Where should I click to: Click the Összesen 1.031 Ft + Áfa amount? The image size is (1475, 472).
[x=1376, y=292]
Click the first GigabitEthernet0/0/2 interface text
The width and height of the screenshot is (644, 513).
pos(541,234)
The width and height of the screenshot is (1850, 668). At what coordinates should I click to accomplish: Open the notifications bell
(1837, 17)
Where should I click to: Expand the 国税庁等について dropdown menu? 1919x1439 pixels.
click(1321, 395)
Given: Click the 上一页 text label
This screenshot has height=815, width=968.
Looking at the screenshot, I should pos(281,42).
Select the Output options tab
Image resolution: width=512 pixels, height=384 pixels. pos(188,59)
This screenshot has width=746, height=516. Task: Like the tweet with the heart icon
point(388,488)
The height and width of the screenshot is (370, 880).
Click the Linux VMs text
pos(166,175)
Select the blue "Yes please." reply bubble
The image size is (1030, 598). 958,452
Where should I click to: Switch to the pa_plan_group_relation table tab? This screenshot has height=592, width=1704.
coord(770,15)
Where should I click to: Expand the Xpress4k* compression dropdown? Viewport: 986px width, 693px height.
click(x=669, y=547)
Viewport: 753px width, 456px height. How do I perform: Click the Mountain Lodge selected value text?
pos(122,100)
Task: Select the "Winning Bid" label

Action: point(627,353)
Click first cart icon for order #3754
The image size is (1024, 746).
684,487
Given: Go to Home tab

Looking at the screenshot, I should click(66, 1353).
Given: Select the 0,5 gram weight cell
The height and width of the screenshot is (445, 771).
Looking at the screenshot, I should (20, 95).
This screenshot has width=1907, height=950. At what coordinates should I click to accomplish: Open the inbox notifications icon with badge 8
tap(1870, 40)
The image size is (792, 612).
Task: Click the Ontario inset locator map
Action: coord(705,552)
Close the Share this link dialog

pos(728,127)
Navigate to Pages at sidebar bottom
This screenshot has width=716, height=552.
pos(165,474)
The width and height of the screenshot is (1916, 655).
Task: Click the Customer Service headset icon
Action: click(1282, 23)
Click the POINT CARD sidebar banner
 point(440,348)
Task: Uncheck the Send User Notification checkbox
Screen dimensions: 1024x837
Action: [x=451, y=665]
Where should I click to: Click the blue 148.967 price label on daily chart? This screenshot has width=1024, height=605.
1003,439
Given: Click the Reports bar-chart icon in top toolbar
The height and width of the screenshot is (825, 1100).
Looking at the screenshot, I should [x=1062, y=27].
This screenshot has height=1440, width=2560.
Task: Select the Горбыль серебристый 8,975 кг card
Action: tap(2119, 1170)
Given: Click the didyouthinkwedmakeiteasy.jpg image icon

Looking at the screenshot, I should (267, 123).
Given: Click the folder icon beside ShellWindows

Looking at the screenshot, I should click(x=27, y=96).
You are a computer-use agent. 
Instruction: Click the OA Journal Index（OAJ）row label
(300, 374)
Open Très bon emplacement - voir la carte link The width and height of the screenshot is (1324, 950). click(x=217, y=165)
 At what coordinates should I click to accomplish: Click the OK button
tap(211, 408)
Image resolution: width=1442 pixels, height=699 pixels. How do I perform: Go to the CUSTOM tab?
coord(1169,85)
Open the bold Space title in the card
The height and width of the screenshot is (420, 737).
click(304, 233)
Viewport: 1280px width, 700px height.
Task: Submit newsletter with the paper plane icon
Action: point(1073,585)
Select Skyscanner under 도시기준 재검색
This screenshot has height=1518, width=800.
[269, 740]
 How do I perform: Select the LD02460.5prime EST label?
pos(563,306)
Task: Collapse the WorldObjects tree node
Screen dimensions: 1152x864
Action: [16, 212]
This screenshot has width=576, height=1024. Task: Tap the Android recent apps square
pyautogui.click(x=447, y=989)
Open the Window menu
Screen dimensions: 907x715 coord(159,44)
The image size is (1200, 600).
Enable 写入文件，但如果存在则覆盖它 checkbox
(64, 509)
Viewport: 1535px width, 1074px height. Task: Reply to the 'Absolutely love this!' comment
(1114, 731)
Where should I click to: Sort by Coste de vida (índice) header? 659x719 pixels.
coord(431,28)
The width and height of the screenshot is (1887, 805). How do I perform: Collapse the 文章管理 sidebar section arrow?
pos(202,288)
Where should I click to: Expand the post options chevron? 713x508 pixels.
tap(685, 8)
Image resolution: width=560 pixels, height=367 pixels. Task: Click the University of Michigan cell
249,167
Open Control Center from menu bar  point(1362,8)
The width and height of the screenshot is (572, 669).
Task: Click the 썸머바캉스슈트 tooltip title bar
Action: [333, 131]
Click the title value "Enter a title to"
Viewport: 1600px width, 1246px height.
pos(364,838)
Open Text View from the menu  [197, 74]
=-=-=
Retype the listing exactly. Leave nothing out.

*ANSWER FOR THE TASK*:
Where should I click to: Click the Összesen 1.031 Ft + Áfa amount? The image size is (1475, 472).
[x=1376, y=292]
Click the first GigabitEthernet0/0/2 interface text
The width and height of the screenshot is (644, 513).
pos(541,234)
The width and height of the screenshot is (1850, 668). At what coordinates should I click to accomplish: Open the notifications bell
(1837, 17)
Where should I click to: Expand the 国税庁等について dropdown menu? 1919x1439 pixels.
click(1321, 395)
Given: Click the 上一页 text label
This screenshot has height=815, width=968.
Looking at the screenshot, I should pos(281,42).
Select the Output options tab
Image resolution: width=512 pixels, height=384 pixels. pos(188,59)
This screenshot has width=746, height=516. Task: Like the tweet with the heart icon
point(388,488)
The height and width of the screenshot is (370, 880).
Click the Linux VMs text
pos(166,175)
Select the blue "Yes please." reply bubble
The image size is (1030, 598). 958,452
Where should I click to: Switch to the pa_plan_group_relation table tab? This screenshot has height=592, width=1704.
coord(770,15)
Where should I click to: Expand the Xpress4k* compression dropdown? Viewport: 986px width, 693px height.
click(x=669, y=547)
Viewport: 753px width, 456px height. How do I perform: Click the Mountain Lodge selected value text?
pos(122,100)
Task: Select the "Winning Bid" label

Action: point(627,353)
Click first cart icon for order #3754
The image size is (1024, 746).
684,487
Given: Go to Home tab

Looking at the screenshot, I should click(66, 1353).
Given: Select the 0,5 gram weight cell
The height and width of the screenshot is (445, 771).
Looking at the screenshot, I should (20, 95).
This screenshot has width=1907, height=950. At what coordinates should I click to accomplish: Open the inbox notifications icon with badge 8
tap(1870, 40)
The image size is (792, 612).
Task: Click the Ontario inset locator map
Action: coord(705,552)
Close the Share this link dialog

pos(728,127)
Navigate to Pages at sidebar bottom
This screenshot has width=716, height=552.
pos(165,474)
The width and height of the screenshot is (1916, 655).
Task: Click the Customer Service headset icon
Action: click(1282, 23)
Click the POINT CARD sidebar banner
 point(440,348)
Task: Uncheck the Send User Notification checkbox
Screen dimensions: 1024x837
Action: [x=451, y=665]
Where should I click to: Click the blue 148.967 price label on daily chart? This screenshot has width=1024, height=605.
1003,439
Given: Click the Reports bar-chart icon in top toolbar
The height and width of the screenshot is (825, 1100).
Looking at the screenshot, I should [x=1062, y=27].
This screenshot has height=1440, width=2560.
Task: Select the Горбыль серебристый 8,975 кг card
Action: tap(2119, 1170)
Given: Click the didyouthinkwedmakeiteasy.jpg image icon

Looking at the screenshot, I should (267, 123).
Given: Click the folder icon beside ShellWindows

Looking at the screenshot, I should click(x=27, y=96).
You are a computer-use agent. 
Instruction: Click the OA Journal Index（OAJ）row label
(300, 374)
Open Très bon emplacement - voir la carte link The width and height of the screenshot is (1324, 950). click(x=217, y=165)
 At what coordinates should I click to accomplish: Click the OK button
tap(211, 408)
Image resolution: width=1442 pixels, height=699 pixels. How do I perform: Go to the CUSTOM tab?
coord(1169,85)
Open the bold Space title in the card
The height and width of the screenshot is (420, 737).
click(304, 233)
Viewport: 1280px width, 700px height.
Task: Submit newsletter with the paper plane icon
Action: point(1073,585)
Select Skyscanner under 도시기준 재검색
This screenshot has height=1518, width=800.
[269, 740]
 How do I perform: Select the LD02460.5prime EST label?
pos(563,306)
Task: Collapse the WorldObjects tree node
Screen dimensions: 1152x864
Action: [16, 212]
This screenshot has width=576, height=1024. Task: Tap the Android recent apps square
pyautogui.click(x=447, y=989)
Open the Window menu
Screen dimensions: 907x715 coord(159,44)
The image size is (1200, 600).
Enable 写入文件，但如果存在则覆盖它 checkbox
(64, 509)
Viewport: 1535px width, 1074px height. Task: Reply to the 'Absolutely love this!' comment
(1114, 731)
Where should I click to: Sort by Coste de vida (índice) header? 659x719 pixels.
coord(431,28)
The width and height of the screenshot is (1887, 805). How do I perform: Collapse the 文章管理 sidebar section arrow?
pos(202,288)
Where should I click to: Expand the post options chevron? 713x508 pixels.
tap(685, 8)
Image resolution: width=560 pixels, height=367 pixels. Task: Click the University of Michigan cell
249,167
Open Control Center from menu bar  point(1362,8)
The width and height of the screenshot is (572, 669).
Task: Click the 썸머바캉스슈트 tooltip title bar
Action: [333, 131]
Click the title value "Enter a title to"
Viewport: 1600px width, 1246px height.
pos(364,838)
Open Text View from the menu  [197, 74]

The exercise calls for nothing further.